Amélie est souvent hospitalisée, elle souffre d’infections urinaires itératives assez sévères qui touchent le rein et qu’on appelle pyélonéphrites. A un tel point qu’il faut qu’un chirurgien dérive ses urines en lui posant un cathéter sus-pubien à demeure par lequel elle fait désormais pipi.
C’est au cours d’une de ces hospitalisations que la maman d’Amélie raconte à l’équipe que son papa se comporte d’une manière très étrange avec elle. Qu’il visionne des films pornos en sa présence. Et qu’il ne la touche pas vraiment comme un papa touche sa petite fille. Une enquête a été ouverte, qui n’a pas aboutie. Vraie réalité ou vengeance d’une femme blessée par un divorce débutant ?
Il y a 10 mois, Amélie, 7 ans désormais, est revenue aux Urgences pour une pyélonéphrite. La seizième de cette année, et ce malgré la pose de son cathéter. Elle a vu une collègue interne, et elle l’a supplié de la garder hospitalisée. C’est peu banal tout de même, une enfant de sept ans qui supplie son docteur pour pouvoir rester à l’hôpital.
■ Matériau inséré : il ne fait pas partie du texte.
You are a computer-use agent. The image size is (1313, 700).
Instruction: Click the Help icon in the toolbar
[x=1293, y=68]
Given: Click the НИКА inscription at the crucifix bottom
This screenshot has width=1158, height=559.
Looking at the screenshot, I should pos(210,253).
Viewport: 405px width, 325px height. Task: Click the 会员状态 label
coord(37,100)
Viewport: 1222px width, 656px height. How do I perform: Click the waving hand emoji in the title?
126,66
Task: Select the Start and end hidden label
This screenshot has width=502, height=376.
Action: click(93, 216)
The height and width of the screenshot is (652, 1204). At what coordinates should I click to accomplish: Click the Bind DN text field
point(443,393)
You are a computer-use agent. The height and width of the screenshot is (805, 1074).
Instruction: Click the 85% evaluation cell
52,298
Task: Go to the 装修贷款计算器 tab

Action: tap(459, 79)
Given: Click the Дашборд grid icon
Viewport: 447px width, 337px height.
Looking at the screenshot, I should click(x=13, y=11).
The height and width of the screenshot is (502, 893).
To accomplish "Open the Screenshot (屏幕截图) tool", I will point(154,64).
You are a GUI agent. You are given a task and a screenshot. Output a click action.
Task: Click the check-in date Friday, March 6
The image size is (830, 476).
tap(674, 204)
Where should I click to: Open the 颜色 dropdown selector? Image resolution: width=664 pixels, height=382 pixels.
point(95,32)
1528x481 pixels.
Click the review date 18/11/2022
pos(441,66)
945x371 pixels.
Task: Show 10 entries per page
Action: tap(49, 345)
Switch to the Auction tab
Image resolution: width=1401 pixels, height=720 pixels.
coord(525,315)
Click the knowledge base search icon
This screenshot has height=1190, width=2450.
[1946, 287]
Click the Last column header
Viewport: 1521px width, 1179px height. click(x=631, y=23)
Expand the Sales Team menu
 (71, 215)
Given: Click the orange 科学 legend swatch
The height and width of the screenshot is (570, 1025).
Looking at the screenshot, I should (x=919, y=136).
Surprenant que ça n’ait pas alerté l’équipe ce jour là.
J’ai rencontré Amélie pour la première fois jeudi dernier. C’est une enfant charmante. Résignée, mais souriante. Triste et docile. Adorable, mais avec ce petit quelque chose de désespéré.
Cette fois-ci pas d’appel à l’aide.
Son cathéter est sale. Sa mère ne fait pas correctement les soins. Elle a un contact particulier : douce et presque condescendante avec moi, mielleuse avec Amélie, très agressive et brutale avec sa plus jeune soeur qui est pourtant une enfant particulièrement sage. Et puis, subitement, alors qu’Amélie pleure, sa mère la menace de l’abandonner à l’hôpital. Oui, j’ai bien dit “abandonner”. Le moins qu’on puisse avouer c’est que le lien mère-enfant est perturbé. Je n’aime pas ça du tout. Pour moi, c’est comme si elle avait “Munchhausen” écrit en lettres de feu dans le dos.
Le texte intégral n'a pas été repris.